Showtime did not immediately respond to a request for comment.
The director and actress did meet in 1991 during his first directing job, he added, and they dated after McGowan auditioned for a comic short he was making for a Playboy Channel series.
“Although she did not get the part, she left a note for me at the casting desk asking that I call her. I had no reason to question how old she was, since the role she read for required an actor who was of age. We later went out on a couple of dates and remained on friendly terms for years,” he added.
“While I cannot allow false statements about events twenty-nine years ago to go uncorrected, I will continue to wish only the best for Rose.”
Payne, 59, also said that he and the Charmed actress have had “cordial interactions” over the years and that he’s admired her commitment to activism and her voice in the “important, historic” #MeToo movement.
McGowan, who has not yet responded to Payne’s column, called out the director in a series of tweets and Instagram posts on August 17.
“Alexander Payne,” McGowan tweeted. “You sat me down & played a soft-core porn movie you directed for Showtime under a different name. I still remember your apartment in Silverlake. You are very well-endowed. You left me on a street corner afterwards. I was 15.”
The actress, 46, said she just wants “acknowledgement and an apology” and does “not want to destroy.”

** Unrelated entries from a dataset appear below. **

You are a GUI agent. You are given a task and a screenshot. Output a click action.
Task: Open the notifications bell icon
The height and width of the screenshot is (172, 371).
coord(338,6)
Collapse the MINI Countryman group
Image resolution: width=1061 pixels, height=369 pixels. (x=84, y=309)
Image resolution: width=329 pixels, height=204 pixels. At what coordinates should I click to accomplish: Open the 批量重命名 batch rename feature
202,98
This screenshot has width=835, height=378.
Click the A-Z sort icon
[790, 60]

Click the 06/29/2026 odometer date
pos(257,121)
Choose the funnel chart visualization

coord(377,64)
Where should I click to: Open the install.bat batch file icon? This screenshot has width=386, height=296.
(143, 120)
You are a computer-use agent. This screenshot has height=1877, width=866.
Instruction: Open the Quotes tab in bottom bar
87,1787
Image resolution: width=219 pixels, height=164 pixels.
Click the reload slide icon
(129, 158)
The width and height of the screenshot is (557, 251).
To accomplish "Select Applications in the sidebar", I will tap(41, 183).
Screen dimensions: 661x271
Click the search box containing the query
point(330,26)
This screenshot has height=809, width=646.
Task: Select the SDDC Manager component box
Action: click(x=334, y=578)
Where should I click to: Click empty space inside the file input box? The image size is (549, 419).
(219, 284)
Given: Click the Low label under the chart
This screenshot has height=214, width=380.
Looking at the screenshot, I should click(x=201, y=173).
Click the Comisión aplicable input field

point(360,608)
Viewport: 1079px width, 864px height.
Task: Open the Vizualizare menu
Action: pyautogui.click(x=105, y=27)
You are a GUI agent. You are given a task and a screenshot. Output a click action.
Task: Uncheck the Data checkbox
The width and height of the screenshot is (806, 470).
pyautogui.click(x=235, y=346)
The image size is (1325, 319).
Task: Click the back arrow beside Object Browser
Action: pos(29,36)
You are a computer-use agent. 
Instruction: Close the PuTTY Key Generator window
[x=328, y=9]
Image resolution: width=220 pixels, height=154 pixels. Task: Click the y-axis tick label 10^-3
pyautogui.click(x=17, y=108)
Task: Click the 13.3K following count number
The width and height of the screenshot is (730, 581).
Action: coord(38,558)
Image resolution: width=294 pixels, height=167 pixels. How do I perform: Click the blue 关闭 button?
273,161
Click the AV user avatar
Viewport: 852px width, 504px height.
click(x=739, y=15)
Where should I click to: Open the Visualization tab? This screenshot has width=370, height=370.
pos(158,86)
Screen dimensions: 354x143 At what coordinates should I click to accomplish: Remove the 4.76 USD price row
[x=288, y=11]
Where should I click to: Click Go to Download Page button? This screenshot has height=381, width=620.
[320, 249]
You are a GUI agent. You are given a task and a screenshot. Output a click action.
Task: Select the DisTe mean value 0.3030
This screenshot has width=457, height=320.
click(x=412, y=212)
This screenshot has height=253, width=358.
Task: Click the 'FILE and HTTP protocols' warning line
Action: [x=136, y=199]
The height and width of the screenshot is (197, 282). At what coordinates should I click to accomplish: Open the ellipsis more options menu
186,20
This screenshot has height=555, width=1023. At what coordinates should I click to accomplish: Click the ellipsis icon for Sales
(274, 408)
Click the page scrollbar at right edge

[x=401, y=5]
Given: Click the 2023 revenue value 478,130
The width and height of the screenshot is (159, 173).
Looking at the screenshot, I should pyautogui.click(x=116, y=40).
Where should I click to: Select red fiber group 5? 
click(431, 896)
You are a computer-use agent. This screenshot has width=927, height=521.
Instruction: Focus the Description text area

Then, in an Instagram post that has since been deleted, McGowan shared more explicit details of the alleged encounter, which for years she thought was a sexual experience rather than a grooming situation. She also told Variety that Payne took her to his place after she auditioned for him and that he left her on the corner in front of Cafe Tropical in Silver Lake to find her own way home.
She said she quit acting entirely for about six years after that.
“It wasn’t until three weeks after the Weinstein story broke that I re-evaluated the situation,” she said on Instagram. “I feel badly about throwing a bomb into someone’s life and career, but I guess that’s social conditioning. I’m more sad than angry. Sad for 15-year-old me. Sad for the adult me that still thought it was a choice I made. Grooming is real. I want you all to know that it’s not your fault if you were mentally massaged into thinking it’s okay. It is not. I know this now,” she wrote.
McGowan’s allegation comes after she alluded to an incident with a “very famous” director in a 2018 conversation with journalist Ronan Farrow in the wake of the Weinstein scandal and subsequent #MeToo movement. She spoke of a sexual encounter and said she recently learnt it was statutory rape.
“I would even go up to this director at events and ask him, with a smile, ‘remember when you had sex with me at 15?’ And I would laugh it off. That is deep societal programming,” she wrote on Instagram. “If you are out there trying to have sex with an underage minor, you are committing a crime, even if the minor doesn’t know it. I was attracted to him, so I thought it was on me, but that’s not correct. I was not an adult.”
McGowan accused Weinstein of raping her in his hotel suite at the 1997 Sundance Film Festival.